Al momento agli unici due nomi certi (Michele Emiliano ed Antonella Laricchia) per le prossime elezioni regionali se ne aggiunge un terzo. Dopo la rottura degli scorsi mesi tra Mario Conca ed Antonella Laricchia, entrambi consiglieri regionali del M5S durante la corsa per la scelta del nome da presentare come candidato Presidente della Giunta Regionale, e la fuoriuscita di Conca dal Movimento ed il suo ingresso nel Gruppo Misto, era nell’aria da tempo una scelta di questo genere da parte di Conca.
E proprio nella giornata di ieri è arrivata l’ufficializzazione delle sue intenzioni: due liste a supporto di una sua candidatura autonoma per le prossime regionali. Due liste di carattere civico e, dicono i bene informati, vicine allo spirito originario del Grillismo.
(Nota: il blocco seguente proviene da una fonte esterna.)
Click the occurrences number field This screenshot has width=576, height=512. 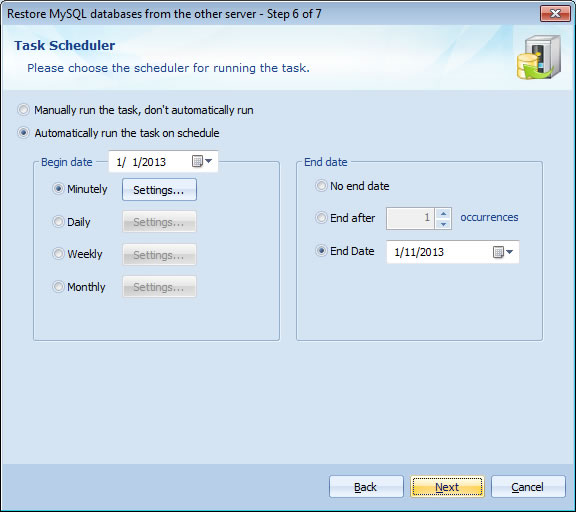point(410,218)
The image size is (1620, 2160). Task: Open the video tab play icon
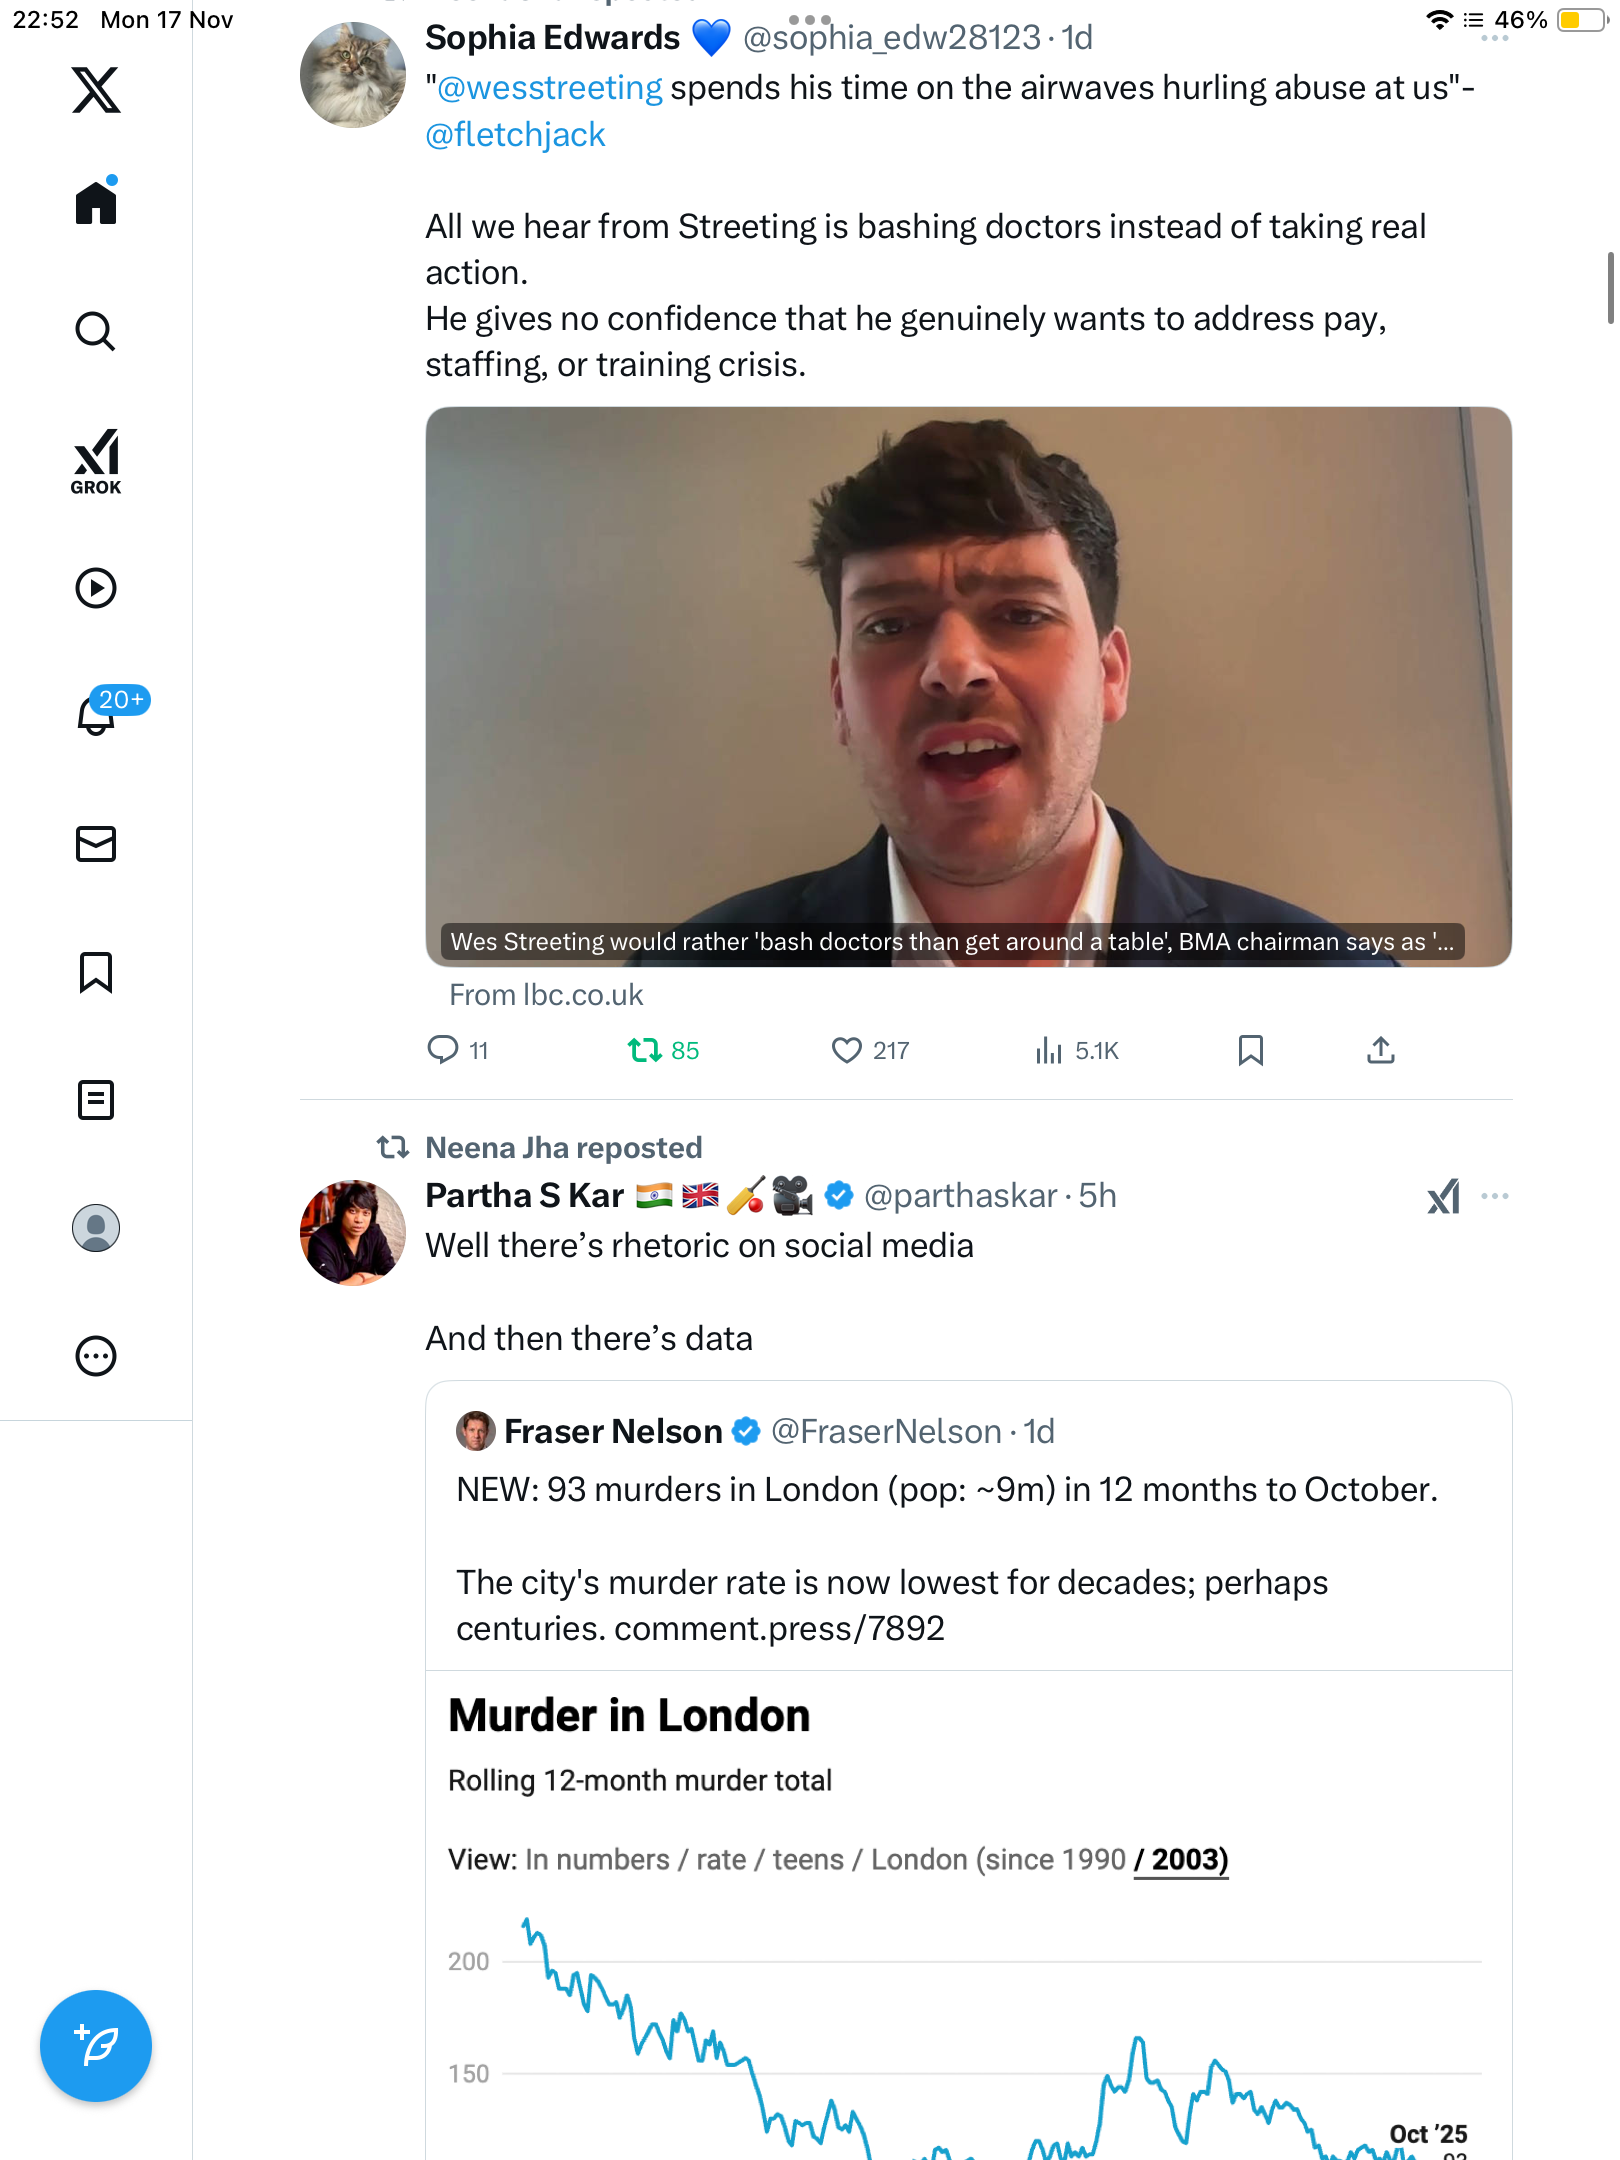pos(96,588)
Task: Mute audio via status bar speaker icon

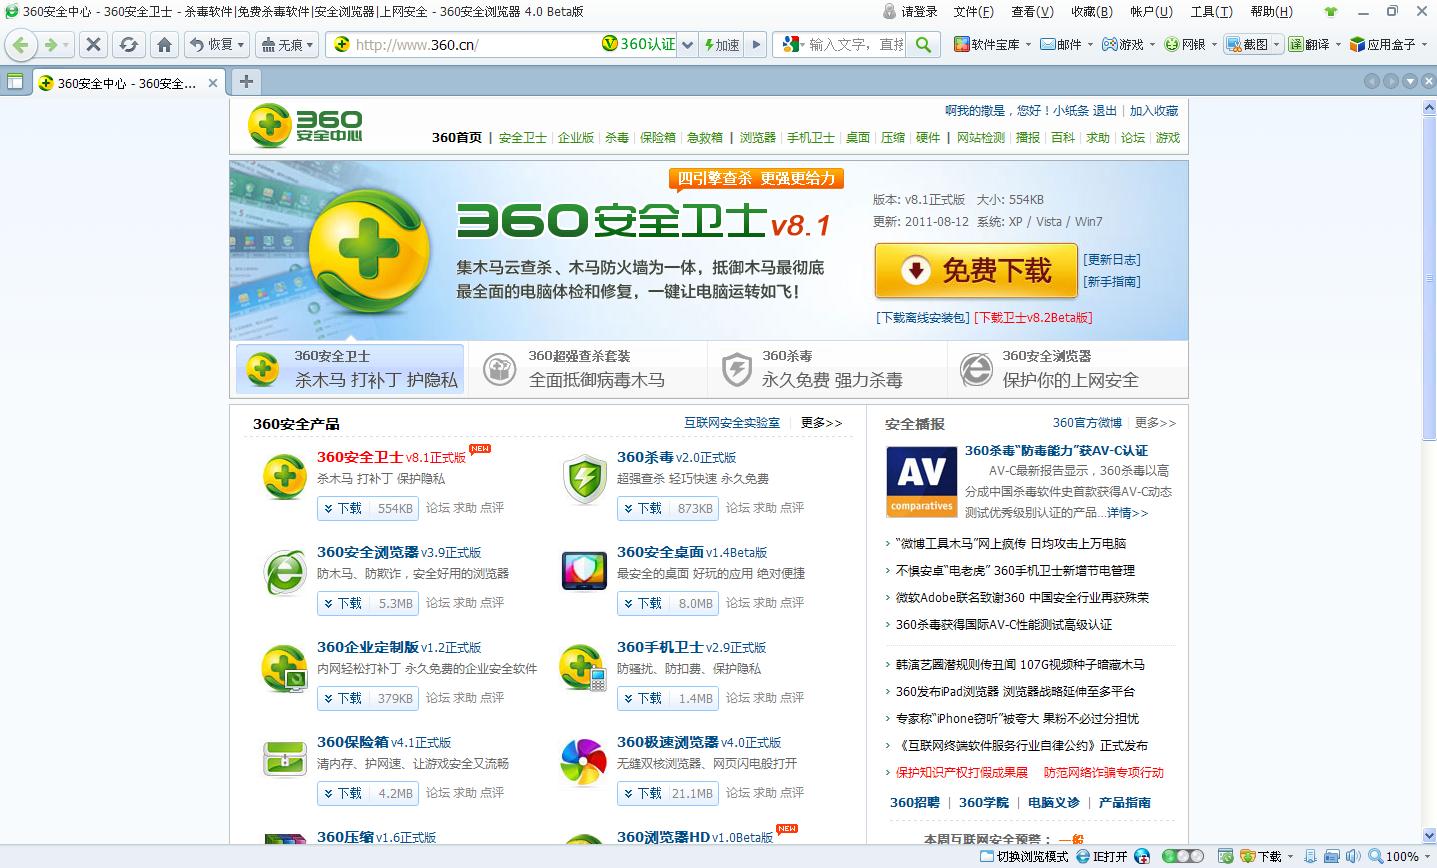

Potrebbero chiamarsi ‘Conca presidente’ e ‘Cittadini pugliesi’. La prima è caratterizzata dall’immagine della Puglia colorata di verde – tinta dell’ambiente – e circondata dall’azzurro che ricorda il mare. L’altra invece ha tonalità simili ma rafficura uomini e donne stilizzate tra gli ulivi pugliesi. A riferirlo è l’agenzia Dire, che poi ha sentito lo stesso Mario Conca, che non ha fatto mistero delle sue intenzioni.
“La prima – afferma Conca – ha un nome scontato, la seconda e’ ispirata alle mie battaglie compiute per difendere i cittadini. Tra qualche giorno saranno noti i dettagli”.
L’obiettivo minimo, per Conca, è di superare lo sbarramento dell’8% per entrare in Consiglio regionale, andando quasi certamente a pescare nel bacino ex pentastellato ma non solo. Il consigliere regionale racconta di aver avuto numerose proposte da tutti gli schieramenti per un apparentamento. Avance rispedite al mittente:
“Nelle ultime settimane si sono rincorse diverse voci: tutte senza fondamento. Alcune dicevano che mi candidavo con Emiliano, altre con il centrodestra. L’ultima? Che Renzi mi aveva cercato. Anche questa volta, la voce è falsa. Continuerò le mie battaglie, in prima linea per tutti i pugliesi”.
Dunque nessun apparentamento di Conca con altre aggregazioni politiche, ma la scelta difficile di una sua coalizione in primo luogo guardando all’elettorato pentastellato, e probabilmente puntando a raccogliere consensi tra i delusi del M5S (ma non solo).